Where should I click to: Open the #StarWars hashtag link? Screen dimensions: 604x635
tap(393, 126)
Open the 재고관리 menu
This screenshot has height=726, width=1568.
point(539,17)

• • • • •

- [EXERCISE BRIEF] Output the records above in full, with nothing altered.

- [SOLUTION TO THE EXERCISE]
Where should I click to: Open the #StarWars hashtag link? Screen dimensions: 604x635
tap(393, 126)
Open the 재고관리 menu
This screenshot has height=726, width=1568.
point(539,17)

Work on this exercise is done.